# Tyrannofex



## Jalil (May 7, 2010)

*(not a) Tyrannofex; Carnifex conversion*

Boom (what I count as) a Tfex









More shots on my blog


----------



## DestroyerHive (Dec 22, 2009)

That looks like a Carnifex... What did you do different?


----------



## aboytervigon (Jul 6, 2010)

The cannon should be on its back and it should be on all fours.


----------



## Unforgiven302 (Oct 20, 2008)

aboytervigon said:


> The cannon should be on its back and it should be on all fours.


Actually, out its chest and on all sixes. The t-fex is a six legged creature with a giant bio cannon under it's head/lower jaw area, protruding from it's abdomen At least thats how it is pictured/drawn in the codex. 

But seeing as GW has not released a model for a t-fex as of yet, this one will do just fine as a "counts as" type model.


----------



## Jalil (May 7, 2010)

That being said, I agree that it USED to look alot like my carnifex. I messed up the easy conversion, and to do it the hard way, with Pins and GS. I'm satisfied with the result.









Definitely not a carnifex.


----------



## GrimzagGorwazza (Aug 5, 2010)

Jalil said:


> Definitely not a carnifex.


Sorry to burst your bubble but this definately looks more like a carnifex than a tyrannofex. 
Tfex from the codex









Carnifex 









which does yours look most like?


----------



## Midge913 (Oct 21, 2010)

I am going to have to agree with the others man. I applaud your attempt, but it really just looks like a carnifex with an extra long venom cannon. I am not saying that every t-fex has to look like the one in the book, as I have seen some excellent conversions out there, but it should still have enough variation in form to stand out as something different. 

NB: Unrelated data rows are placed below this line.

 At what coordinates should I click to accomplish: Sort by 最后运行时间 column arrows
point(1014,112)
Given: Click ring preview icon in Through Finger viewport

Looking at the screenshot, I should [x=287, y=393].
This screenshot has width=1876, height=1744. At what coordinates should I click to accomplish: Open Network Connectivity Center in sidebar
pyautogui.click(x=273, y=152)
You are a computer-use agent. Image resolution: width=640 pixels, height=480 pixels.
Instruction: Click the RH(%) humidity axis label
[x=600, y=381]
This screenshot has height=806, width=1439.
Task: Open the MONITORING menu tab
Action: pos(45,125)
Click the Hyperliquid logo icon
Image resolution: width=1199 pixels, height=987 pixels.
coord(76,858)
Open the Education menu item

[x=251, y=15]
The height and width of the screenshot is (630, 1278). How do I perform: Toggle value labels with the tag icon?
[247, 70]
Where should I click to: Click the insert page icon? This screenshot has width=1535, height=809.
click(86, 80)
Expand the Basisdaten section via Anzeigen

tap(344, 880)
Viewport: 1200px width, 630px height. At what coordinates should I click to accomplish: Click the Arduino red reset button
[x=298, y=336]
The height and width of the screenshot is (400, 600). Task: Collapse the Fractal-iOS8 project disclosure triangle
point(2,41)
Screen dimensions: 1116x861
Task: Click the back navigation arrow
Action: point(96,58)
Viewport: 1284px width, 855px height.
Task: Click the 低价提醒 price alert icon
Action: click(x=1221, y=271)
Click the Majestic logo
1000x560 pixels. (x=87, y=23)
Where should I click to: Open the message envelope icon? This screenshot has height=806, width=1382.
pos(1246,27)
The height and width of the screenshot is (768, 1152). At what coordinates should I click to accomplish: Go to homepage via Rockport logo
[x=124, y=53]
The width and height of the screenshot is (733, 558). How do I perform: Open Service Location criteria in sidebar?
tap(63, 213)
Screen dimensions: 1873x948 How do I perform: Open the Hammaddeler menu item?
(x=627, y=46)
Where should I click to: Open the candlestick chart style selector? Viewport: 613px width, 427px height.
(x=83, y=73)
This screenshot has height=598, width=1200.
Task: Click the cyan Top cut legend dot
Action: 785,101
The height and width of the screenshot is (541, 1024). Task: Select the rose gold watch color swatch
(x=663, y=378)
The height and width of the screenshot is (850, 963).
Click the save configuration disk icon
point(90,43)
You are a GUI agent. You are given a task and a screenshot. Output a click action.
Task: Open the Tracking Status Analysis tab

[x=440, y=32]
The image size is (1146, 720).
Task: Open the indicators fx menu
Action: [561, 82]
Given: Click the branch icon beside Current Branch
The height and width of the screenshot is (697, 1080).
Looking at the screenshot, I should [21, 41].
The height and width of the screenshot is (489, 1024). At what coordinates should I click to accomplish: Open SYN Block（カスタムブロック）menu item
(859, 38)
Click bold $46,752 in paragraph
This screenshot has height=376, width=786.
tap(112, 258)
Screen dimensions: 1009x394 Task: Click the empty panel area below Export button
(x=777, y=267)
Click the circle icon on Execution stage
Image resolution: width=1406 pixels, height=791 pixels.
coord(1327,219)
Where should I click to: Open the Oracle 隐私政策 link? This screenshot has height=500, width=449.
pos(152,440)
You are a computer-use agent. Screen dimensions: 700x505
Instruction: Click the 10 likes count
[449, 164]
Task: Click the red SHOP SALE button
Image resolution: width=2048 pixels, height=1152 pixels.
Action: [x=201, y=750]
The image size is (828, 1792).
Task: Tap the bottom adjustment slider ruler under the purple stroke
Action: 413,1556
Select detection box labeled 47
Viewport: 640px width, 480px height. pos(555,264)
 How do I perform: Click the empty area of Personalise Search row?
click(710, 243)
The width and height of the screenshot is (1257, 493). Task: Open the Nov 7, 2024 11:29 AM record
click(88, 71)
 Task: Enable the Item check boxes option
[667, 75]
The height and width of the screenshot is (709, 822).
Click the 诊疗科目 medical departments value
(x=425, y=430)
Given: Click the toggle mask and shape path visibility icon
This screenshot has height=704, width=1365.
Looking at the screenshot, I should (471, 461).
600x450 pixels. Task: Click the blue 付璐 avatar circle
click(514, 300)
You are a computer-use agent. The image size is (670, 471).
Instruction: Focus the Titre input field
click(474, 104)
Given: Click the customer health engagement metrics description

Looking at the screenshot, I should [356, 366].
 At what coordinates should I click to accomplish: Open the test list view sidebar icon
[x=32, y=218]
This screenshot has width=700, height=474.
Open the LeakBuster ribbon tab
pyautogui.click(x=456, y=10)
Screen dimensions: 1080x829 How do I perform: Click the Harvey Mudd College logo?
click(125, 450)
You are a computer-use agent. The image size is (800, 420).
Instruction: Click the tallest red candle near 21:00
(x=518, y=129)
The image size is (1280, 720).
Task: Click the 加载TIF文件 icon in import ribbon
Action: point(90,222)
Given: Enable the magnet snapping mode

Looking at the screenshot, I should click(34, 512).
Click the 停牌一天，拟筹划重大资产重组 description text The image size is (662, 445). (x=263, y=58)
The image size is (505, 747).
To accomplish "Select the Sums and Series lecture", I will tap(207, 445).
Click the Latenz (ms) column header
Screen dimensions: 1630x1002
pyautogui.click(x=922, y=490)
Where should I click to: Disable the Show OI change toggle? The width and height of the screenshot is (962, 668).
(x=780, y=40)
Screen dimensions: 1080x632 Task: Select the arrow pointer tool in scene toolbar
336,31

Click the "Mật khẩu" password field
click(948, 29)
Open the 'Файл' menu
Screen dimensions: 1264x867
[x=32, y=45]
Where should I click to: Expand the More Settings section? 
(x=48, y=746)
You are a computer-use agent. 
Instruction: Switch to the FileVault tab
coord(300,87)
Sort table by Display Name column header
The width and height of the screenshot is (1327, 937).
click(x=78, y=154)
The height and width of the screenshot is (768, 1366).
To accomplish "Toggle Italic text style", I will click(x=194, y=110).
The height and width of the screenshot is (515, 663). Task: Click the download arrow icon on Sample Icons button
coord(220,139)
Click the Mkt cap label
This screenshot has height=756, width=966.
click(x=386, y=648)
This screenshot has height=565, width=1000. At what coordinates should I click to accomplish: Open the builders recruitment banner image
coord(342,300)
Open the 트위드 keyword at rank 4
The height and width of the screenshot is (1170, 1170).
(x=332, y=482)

Perhaps if you hunched it down closer to being a trundling beast, using its talons as walking appendages and moved to the gun towards the center of the body it would be more recognizable as something other than a carnifex.


----------



## C'Tan Chimera (Aug 16, 2008)

On one hand, it's a damn cool looking Carnifex.

On the other... It's supposed to be a Tyrannofex.


----------



## Jalil (May 7, 2010)

"but it should still have enough variation in form to stand out as something different."

That he's a space marine taller doesn't do it for ya then? I think I might be able to pick that one out of a crowd. As Unforgiven said, show me a boxed tyrannofex, and we can draw comparisons off that.


----------



## GrimzagGorwazza (Aug 5, 2010)

Jalil said:


> That he's a space marine taller doesn't do it for ya then? I think I might be able to pick that one out of a crowd.


Nope afraid not, i've gotta couple of converted marines that are a little bigger than the others due to conversions but i don't try to pass them off as terminators. I'll admit it is a nice looking Carnifex but the fact that it is stood more upright doesn't mean it's a T-Fex. 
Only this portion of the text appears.